Introduction of Context-Awareness in NMT for Korean

Neural Machine Translation is the latest technology in the world of automated translation, but it still has its limitations, especially when it comes down to more complex languages. We will take a look at some language-specific problems that Asian languages face. The Korean language poses a challenge, in particular, with its varied politeness and formality levels. And one of the ways to resolve honorifics is the context. What impact it could have on the translation industry and how it can be introduced into a machine translation algorithm – we will find out in this article. Furthermore, we are going to discuss these topics and decide for ourselves if the introduction of context-awareness in NMT can help increase the quality of translation and if we can look forward to this improvement for other Asian languages as well.

Linguistic Specifics That Complicate Things

It’s of utmost importance to use the correct honorifics for some languages, such as Korean, Japanese, and Hindi. In Korean, honorifics are used in conversations with elders and people in superior positions. When it comes down to machine translation these honorifics are difficult to address, especially across different languages. There are three types of Korean honorifics – subject, object, and addressee honorification. In English, this is not the case. That makes the translation from English to Korean very challenging.

Politeness and Formality Levels

While the politeness level can be categorized as high, neutral, and low, at the same time the formality could be high or low, which can lead to 6 different ways of expression, depending on the relationship between the people in a conversation, as seen in the graph below.
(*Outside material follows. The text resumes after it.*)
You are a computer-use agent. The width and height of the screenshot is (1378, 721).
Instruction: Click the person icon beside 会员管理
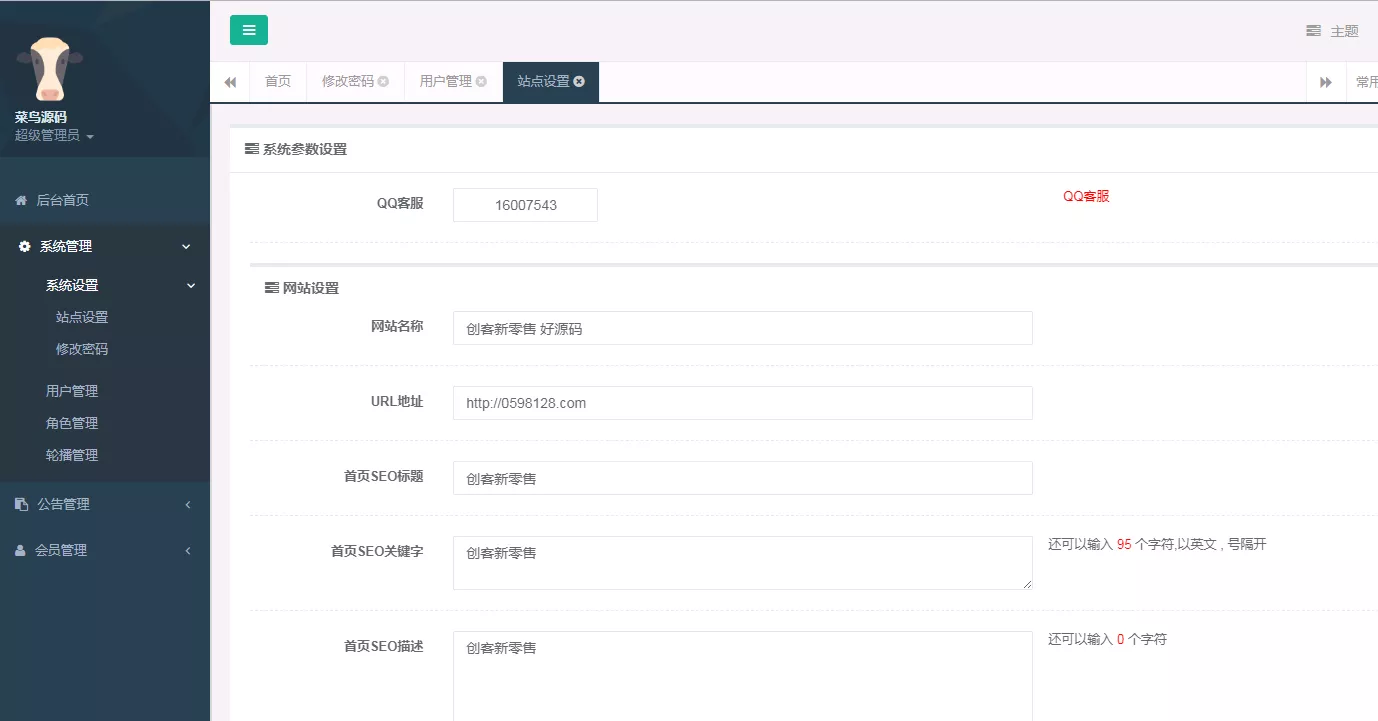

Using the wrong style could lead to humiliation, embarrassment, or even as far as offending the audience. This means that one cannot rely entirely on NMT, especially when it comes down to business and other formal conversations. This is where context-awareness comes into play.

Why Context Matters

Providing context for the translators has always been one of the most important factors when trying to ensure a quality outcome. This can be done in a couple of ways – one is by providing as much information as possible on the given topic, making sure phrases and slang are explained, or even replacing words that could be misinterpreted.

Another good way is to provide visual context, as we know a picture is worth a thousand words. This could be a screenshot that directly points to the place the content would be, which can make the translator’s job that much easier.

In that regard, context-awareness is the next step in the world of machine translation and it has already shown positive results. According to research done in 2021 by the Seoul National University, “the context-aware NMT models can improve not only the translation quality but also the accuracy of honoriﬁcs”. And of course, this could be used for other languages that have similar issues with MT.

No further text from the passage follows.